Définition, origine et enjeux philosophiques.

Dans le sillage flou de la déconstruction s’est formée une tendance épistémologique dite « nominaliste épistémologique », terme repris de la querelle médiévale sur les universaux. Cette épistémologie prône une position non réaliste dans les sciences humaines et sociales. Elle critique les approches réalistes qui postulent l'existence d'entités sociales, psychologiques ou culturelles indépendantes de notre conceptualisation. Le nominalisme épistémologique rejette l'idée de réalités objectives dans ces domaines du savoir. Cette attitude n’est pas dépourvue de fondement, mais elle est excessive.

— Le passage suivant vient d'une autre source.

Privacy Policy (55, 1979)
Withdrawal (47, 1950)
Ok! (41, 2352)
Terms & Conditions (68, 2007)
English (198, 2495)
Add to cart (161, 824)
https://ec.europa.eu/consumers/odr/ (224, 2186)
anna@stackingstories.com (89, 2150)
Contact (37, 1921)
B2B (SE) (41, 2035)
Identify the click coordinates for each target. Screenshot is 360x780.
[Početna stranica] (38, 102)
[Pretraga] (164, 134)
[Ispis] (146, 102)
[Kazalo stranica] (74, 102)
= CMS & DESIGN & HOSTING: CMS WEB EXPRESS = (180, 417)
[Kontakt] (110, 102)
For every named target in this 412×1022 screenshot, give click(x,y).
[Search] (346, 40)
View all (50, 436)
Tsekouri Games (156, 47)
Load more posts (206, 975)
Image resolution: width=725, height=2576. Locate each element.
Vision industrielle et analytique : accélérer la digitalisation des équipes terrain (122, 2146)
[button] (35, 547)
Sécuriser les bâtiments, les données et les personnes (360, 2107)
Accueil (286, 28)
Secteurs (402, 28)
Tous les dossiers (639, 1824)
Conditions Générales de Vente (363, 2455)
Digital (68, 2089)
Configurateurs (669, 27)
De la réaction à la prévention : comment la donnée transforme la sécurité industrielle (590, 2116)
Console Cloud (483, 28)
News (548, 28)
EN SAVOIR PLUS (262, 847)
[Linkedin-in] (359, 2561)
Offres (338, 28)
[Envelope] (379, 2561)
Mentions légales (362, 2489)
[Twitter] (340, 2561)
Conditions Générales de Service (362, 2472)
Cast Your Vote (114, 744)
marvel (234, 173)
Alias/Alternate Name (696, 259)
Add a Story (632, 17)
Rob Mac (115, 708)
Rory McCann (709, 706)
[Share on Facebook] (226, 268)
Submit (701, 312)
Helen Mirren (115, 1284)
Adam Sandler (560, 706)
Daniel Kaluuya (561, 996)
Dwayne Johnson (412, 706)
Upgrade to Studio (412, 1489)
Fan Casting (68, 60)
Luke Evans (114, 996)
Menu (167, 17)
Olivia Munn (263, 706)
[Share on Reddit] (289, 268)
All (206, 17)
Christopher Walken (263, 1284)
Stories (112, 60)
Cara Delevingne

Les sciences humaines, sociales et de la culture délimitent des champs de la réalité empirique sans réelle indépendance, car ils sont produits par l’action humaine. L’objectivation est plus délicate et les méthodes pour y parvenir doivent ruser avec les dilemmes posés par la quasi-identité entre l’observateur et l’observé, et le redoublement d’une construction de faits eux-mêmes construits. Dans ce contexte, le nominalisme est une position selon laquelle les catégories, les théories ou les modèles que nous utilisons pour comprendre le monde social ou humain ne sont que des conventions plutôt que les reflets d'une réalité solide. Les défenseurs de ce point de vue sont sceptiques quant à l'idée qu'il existe des structures sociales ou des entités indépendantes de notre manière de les conceptualiser.

Ce nominalisme épistémologique contemporain diffère du nominalisme médiéval ou classique, qui portait essentiellement sur la question des universaux et de leur existence. Alors que le nominalisme médiéval soutenait que les universaux n’existent que comme des mots ou des constructions mentales, le nominalisme épistémologique contemporain affirme que les concepts théoriques (dans les sciences humaines) ne correspondent pas à des réalités indépendantes.

Si la réalité est construite par l’expérience, elle n’en comporte pas moins des possibilités d’objectivation. Que nos connaissances sont construites n’empêche pas la réalité de résister. L’objectivité doit contrer les leurres créés par la quasi-identité entre l’observateur et l’observé, ls pièges de la subjectivité et la particularité de faits produits humainement et socialement. Pour y parvenir plusieurs procédés sont nécessaires. Tout d’abord la réflexivité, c'est-à-dire le retour du chercheur sur sa méthode et ses concepts pour les corriger de leur partialité. Une analyse et une compensation de sa subjectivité. Ensuite des comparaisons historiques ou interculturelles, permettant de voir les différences. La répétition au fil des générations finit par produire des descriptions assez sûres des faits à expliquer. Une certaine objectivité est possible. 

Le nominalisme s’associe fréquemment à une approche pragmatique. Plutôt que de chercher à déterminer si les concepts scientifiques ou les théories correspondent à des réalités objectives, le nominalisme se concentre sur leur utilité pour résoudre des problèmes pratiques ou pour organiser l'expérience. La vérité est délaissée au profit d’une mise en avant de l'effet du contexte culturel ou social. Cet aspect n’est pas critiquable en soi. Il l’est s’il prétend se substituer à l’approche scientifique. Nous verrons au chapitre sept qu’une approche philosophique pragmatique a un intérêt pour décrire ce qui se passe et en juger.